- [Supplied material]:

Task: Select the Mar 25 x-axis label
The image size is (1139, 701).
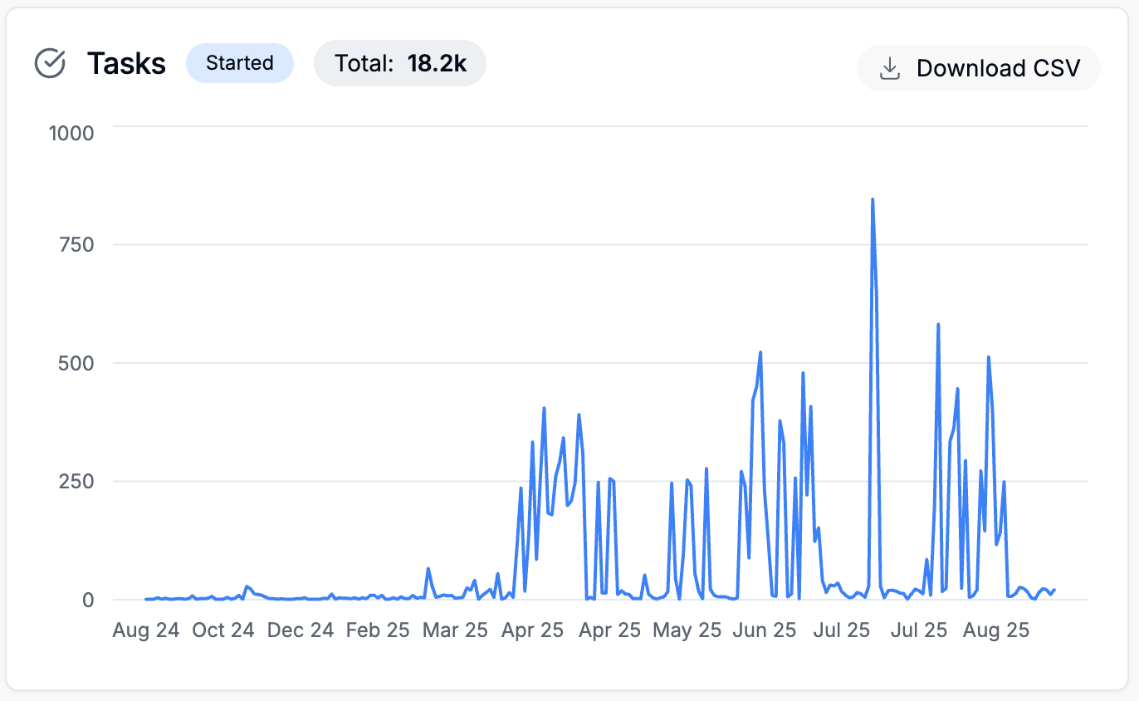Action: click(x=455, y=630)
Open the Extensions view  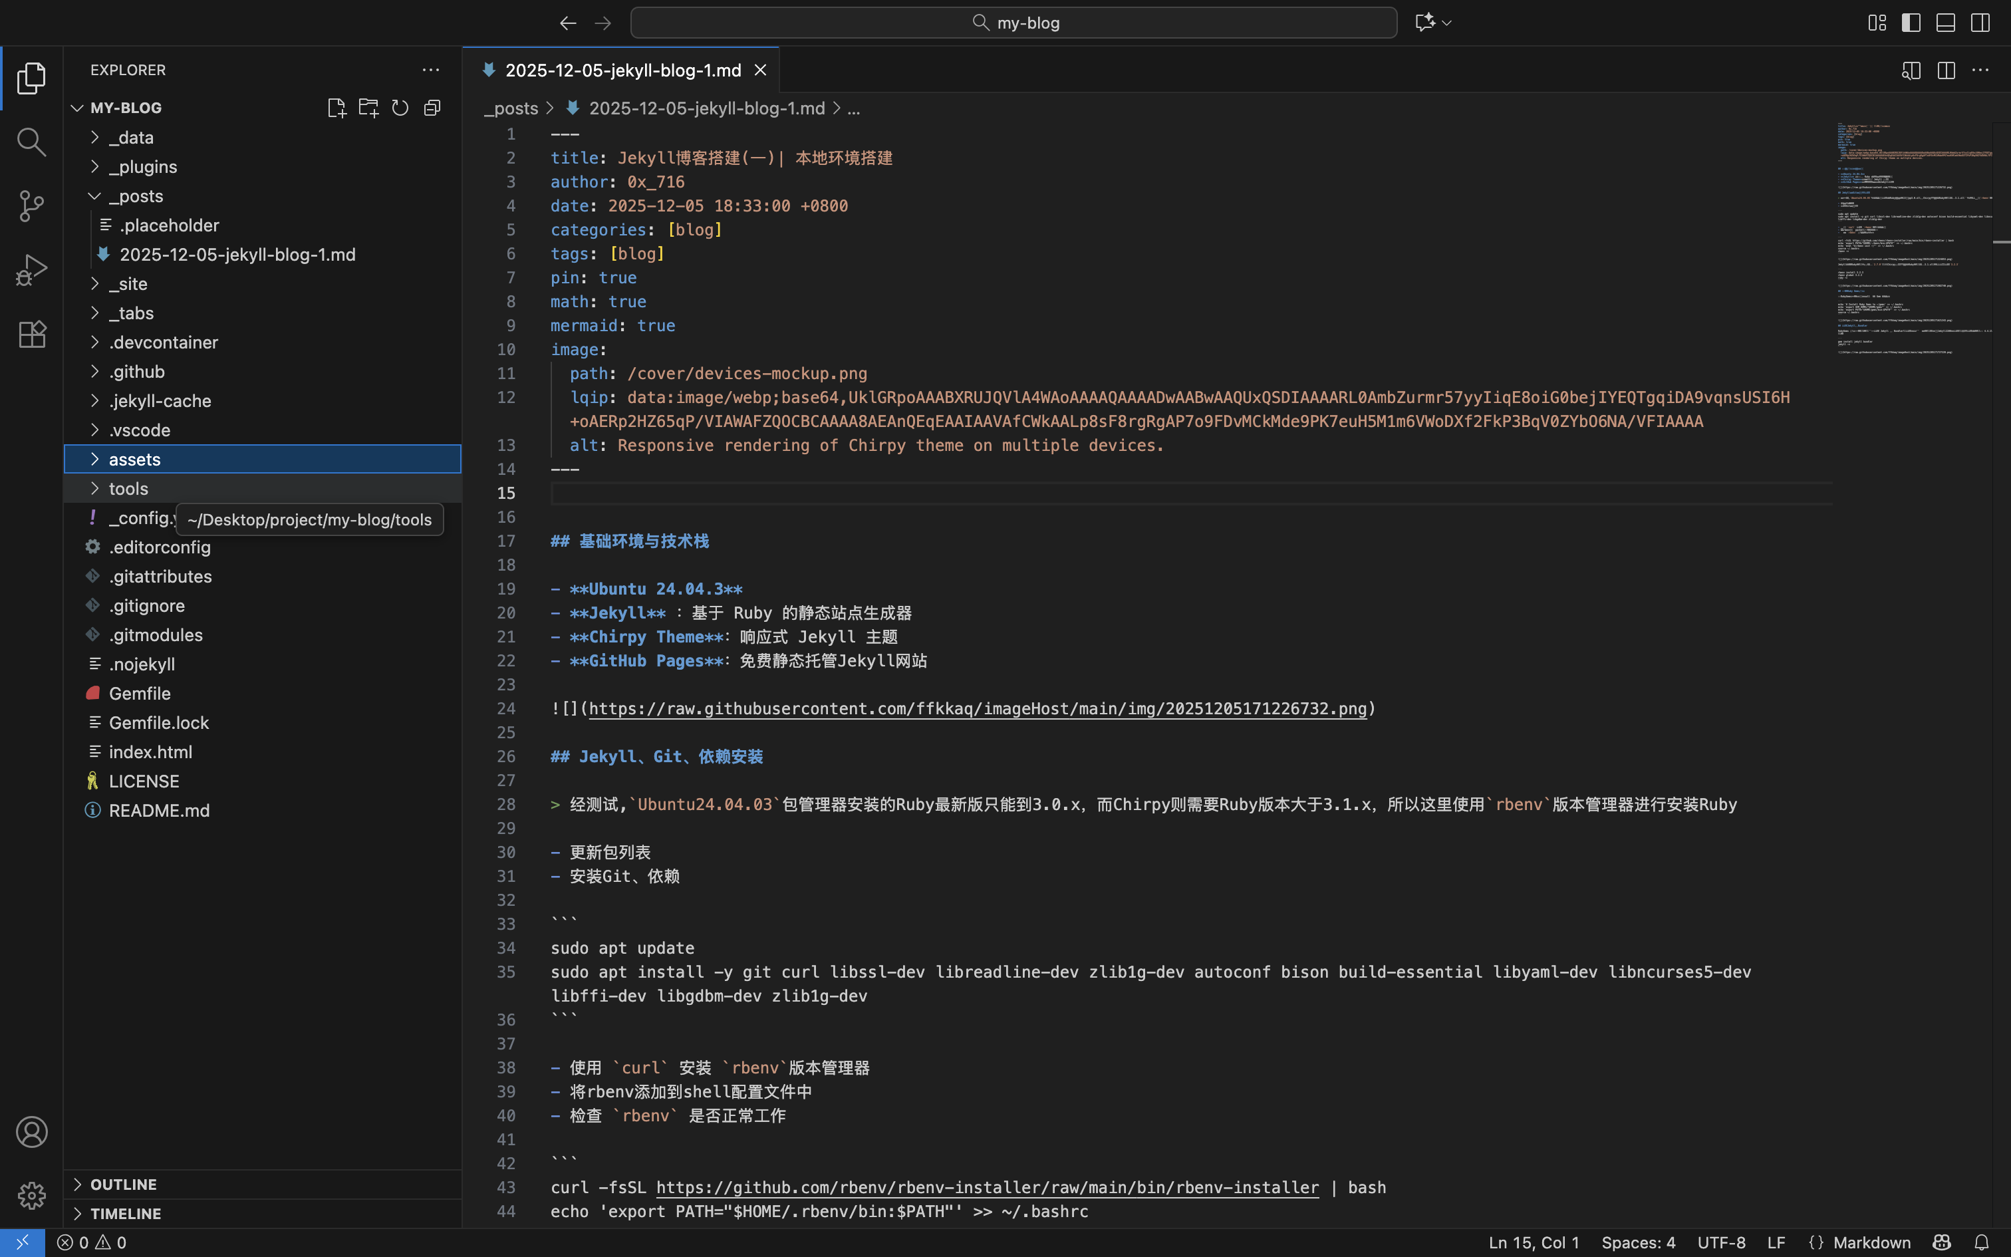[32, 334]
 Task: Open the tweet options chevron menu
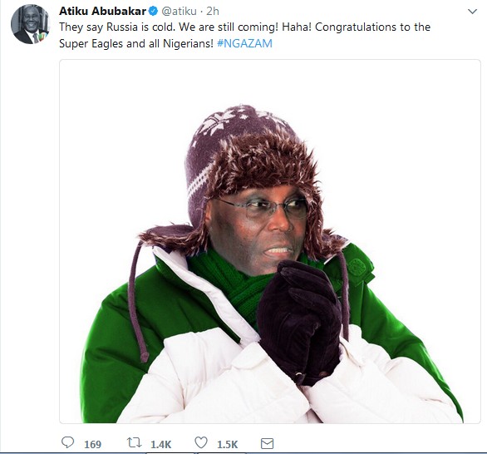(472, 12)
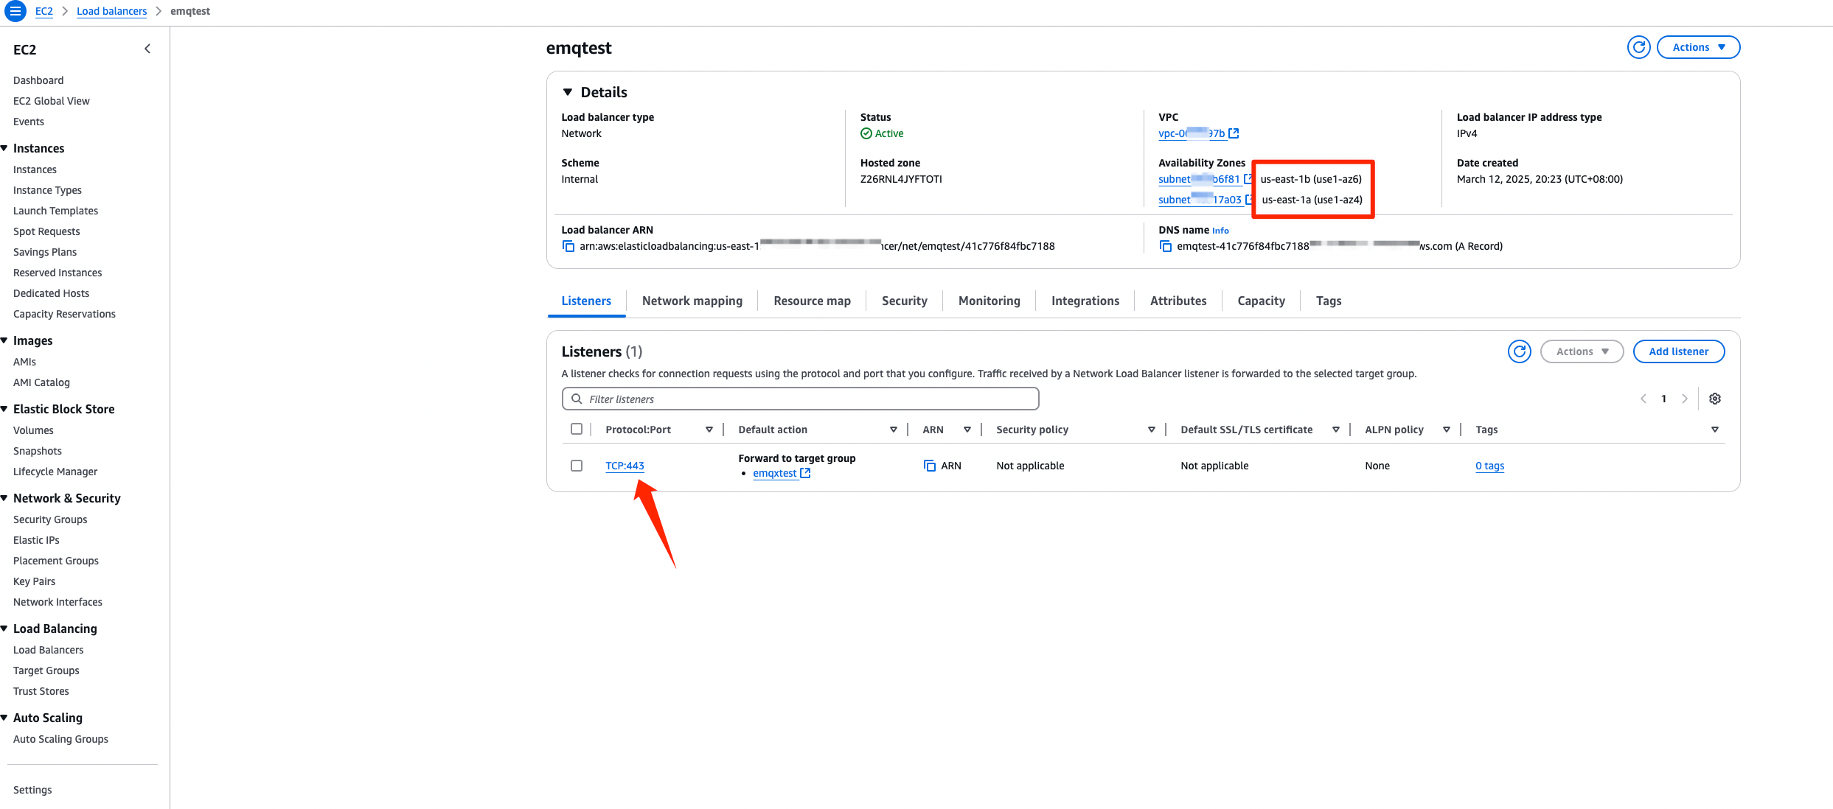This screenshot has height=809, width=1833.
Task: Collapse the EC2 sidebar chevron
Action: 147,49
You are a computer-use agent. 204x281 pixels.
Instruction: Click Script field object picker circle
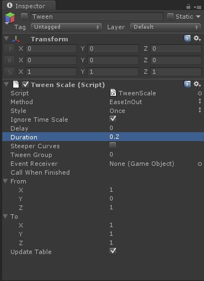(x=200, y=93)
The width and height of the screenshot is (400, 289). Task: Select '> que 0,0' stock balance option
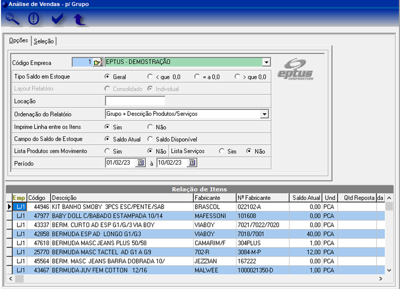pyautogui.click(x=237, y=77)
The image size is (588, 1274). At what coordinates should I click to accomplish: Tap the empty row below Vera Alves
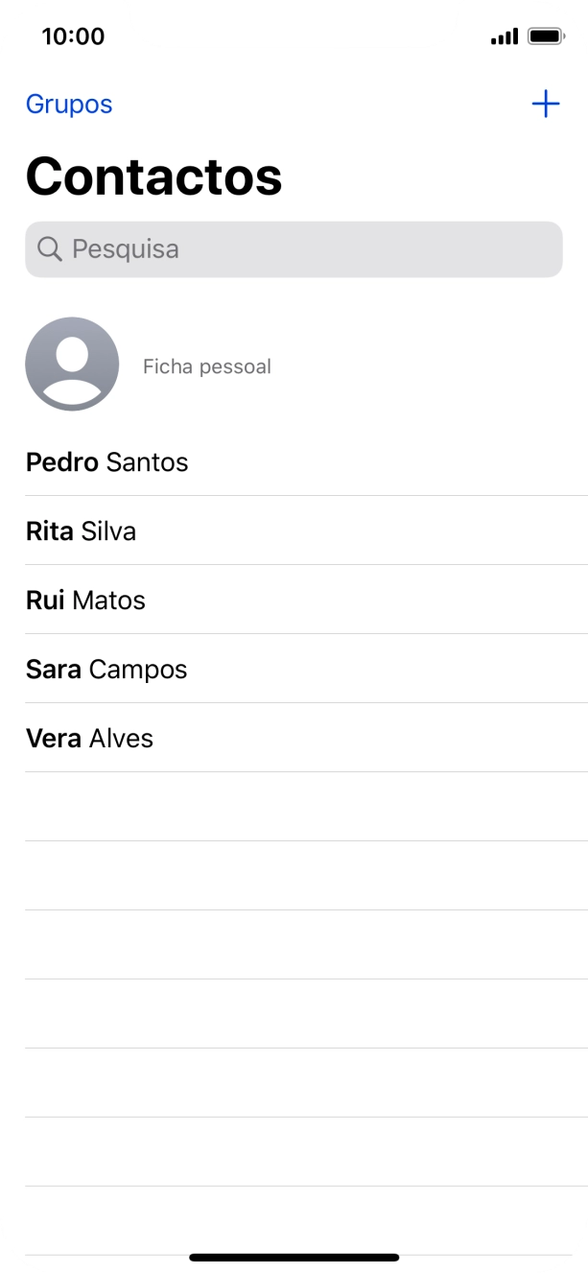point(294,806)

- [Aim of the exercise]: Update the rows that start at the line containing "The width and" and run through the end of the rows: replace "stock balance" with "inventory balance" and keep everything else unchanged. Give back only those lines, without the pictures.

- [Reply]:
The width and height of the screenshot is (400, 289). Task: Select '> que 0,0' inventory balance option
pyautogui.click(x=237, y=77)
The image size is (588, 1274). At what coordinates should I click to accomplish: Tap the empty row below Vera Alves
point(294,806)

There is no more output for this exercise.